EE380 Computer Systems Colloquium: The Case for Learned Index Structures

Topic: 
The Case for Learned Index Structures
Wednesday, October 17, 2018 - 4:30pm
Venue: 
Gates B03
Speaker: 
Alex Beutel (Google) & Ed H. Chi (Google)
Abstract / Description: 

Indexes are models: a B-Tree-Index can be seen as a model to map a key to the position of a record within a sorted array, a Hash-Index as a model to map a key to a position of a record within an unsorted array, and a BitMap-Index as a model to indicate if a data record exists or not. In this talk, we take this premise and explain how existing database index structures can be replaced with other types of models, which we term learned indexes. The key idea is that a model can learn the sort order or structure of indexed data and use this signal to effectively predict the position or existence of records. We offer theoretical analysis under which conditions learned indexes outperform traditional index structures and we will delve into the challenges in designing learned index structures. Through addressing these challenges, our initial results show that learned indexes are able to outperform cache-optimized B-Trees by up to 70% in speed while saving an order-of-magnitude in memory over several real-world data sets. Finally, we will discuss the broader implications of learned indexes on database design and future directions for the ML for Database Systems research.


The Stanford EE Computer Systems Colloquium (EE380) meets on Wednesdays 4:30-5:45 throughout the academic year. Talks are given before a live audience in Room B03 in the basement of the Gates Computer Science Building on the Stanford Campus. The live talks (and the videos hosted at Stanford and on YouTube) are open to the public.

Stanford students may enroll in EE380 to take the Colloquium as a one unit S/NC class. Enrolled students are required to keep and electronic notebook or journal and to write a short, pithy comment about each of the ten lectures and a short free form evaluation of the class in order to receive credit. Assignments are due at the end of the quarter, on the last day of examinations.
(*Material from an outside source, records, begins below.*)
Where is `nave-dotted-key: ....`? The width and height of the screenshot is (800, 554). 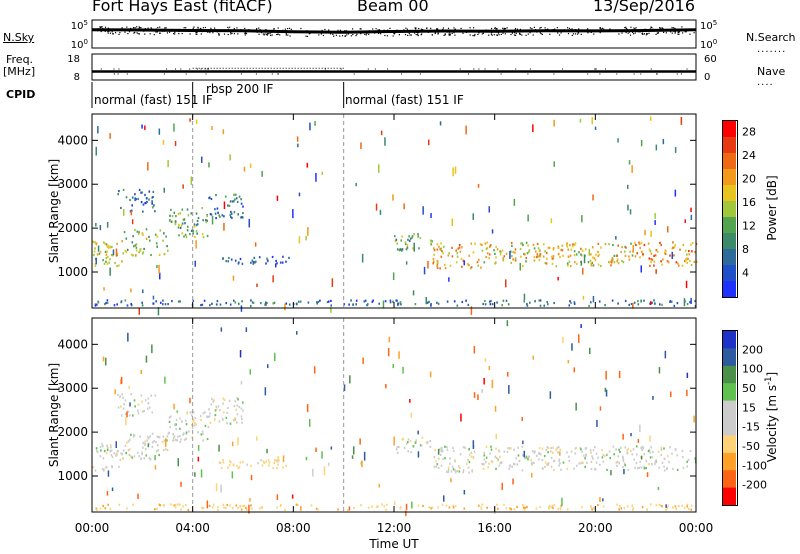
nave-dotted-key: .... is located at coordinates (766, 82).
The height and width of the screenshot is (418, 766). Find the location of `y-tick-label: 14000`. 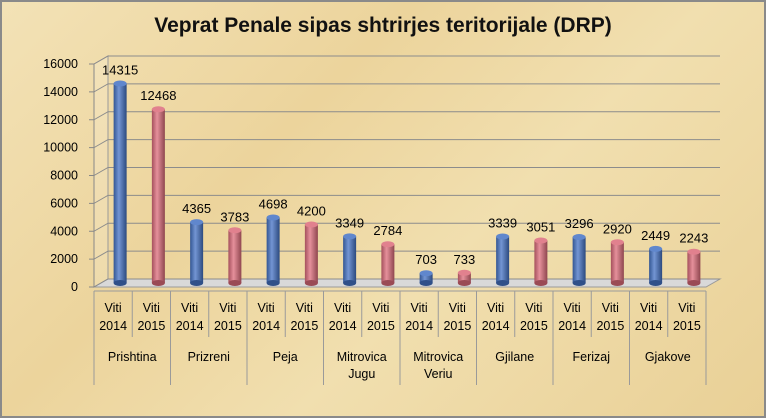

y-tick-label: 14000 is located at coordinates (60, 92).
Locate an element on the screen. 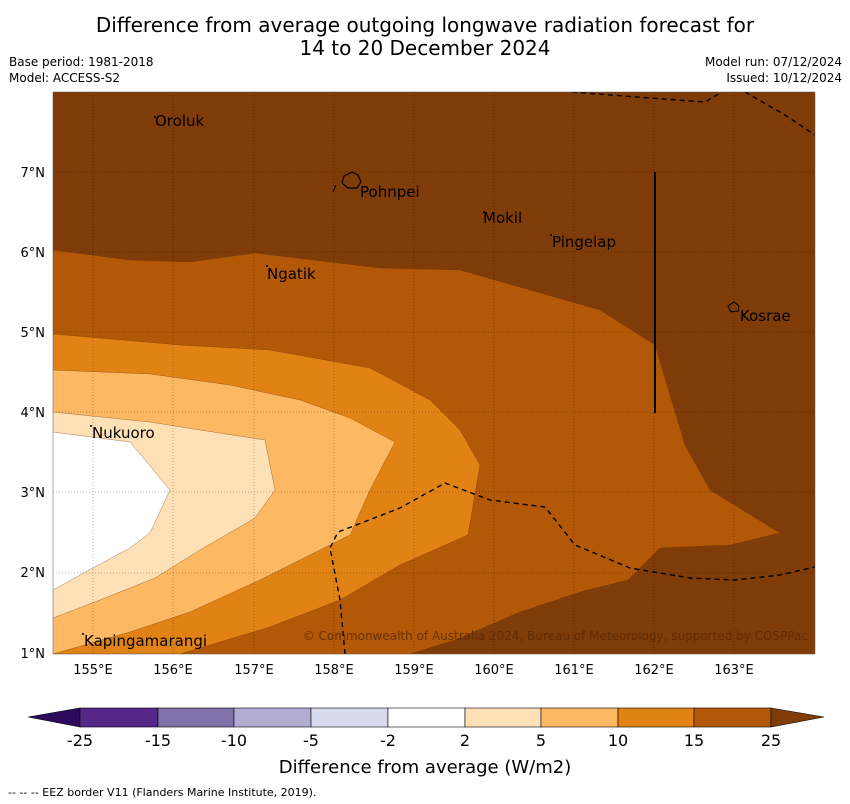 Image resolution: width=850 pixels, height=804 pixels. lat-label: 4°N is located at coordinates (34, 414).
EE380 is a video class. Live attendance is encouraged but not required. We (the organizers) feel that watching the video is not a substitute for being present in the classroom. Questions are encouraged.

Many past EE380 talks are available on YouTube, see the EE380 Playlist.

Bio:

Alex Beutel is a Senior Research Scientist in the Google Brain team working on neural recommendation, fairness in machine learning, and ML for Systems. He received his Ph.D. in 2016 from Carnegie Mellon University's Computer Science Department, and previously received his B.S. from Duke University in computer science and physics. His Ph.D. thesis on large-scale user behavior modeling, covering recommender systems, fraud detection, and scalable machine learning, was given the SIGKDD 2017 Doctoral Dissertation Award Runner-Up. He received the Best Paper Award at KDD 2016 and ACM GIS 2010, was a finalist for best paper in KDD 2014 and ASONAM 2012, and was awarded the Facebook Fellowship in 2013 and the NSF Graduate Research Fellowship in 2011. More details can be found at http://alexbeutel.com.

Ed H. Chi is a Principal Scientist at Google, leading machine learning research focusing on neural modeling and recommendation systems in the Google Brain team. He has launched significant improvements for YouTube, Google Play Store and Google+. With 39 patents and over 110 research articles, he is known for research on user behavior in web and social media. Prior to Google, he was the Area Manager and a Principal Scientist at Palo Alto Research Center's Augmented Social Cognition Group, where he led the team in understanding how social systems help groups of people to remember, think and reason.
Ed completed his three degrees (B.S., M.S., and Ph.D.) in 6.5 years from University of Minnesota. Recognized as an ACM Distinguished Scientist and elected into the CHI Academy, he has been featured and quoted in the press, including the Economist, Time Magazine, LA Times, and the Associated Press. Recognized recently with a 20-year Test of Time award for research in information visualization, Ed is also an avid swimmer, photographer and snowboarder in his spare time, and has a blackbelt in Taekwondo.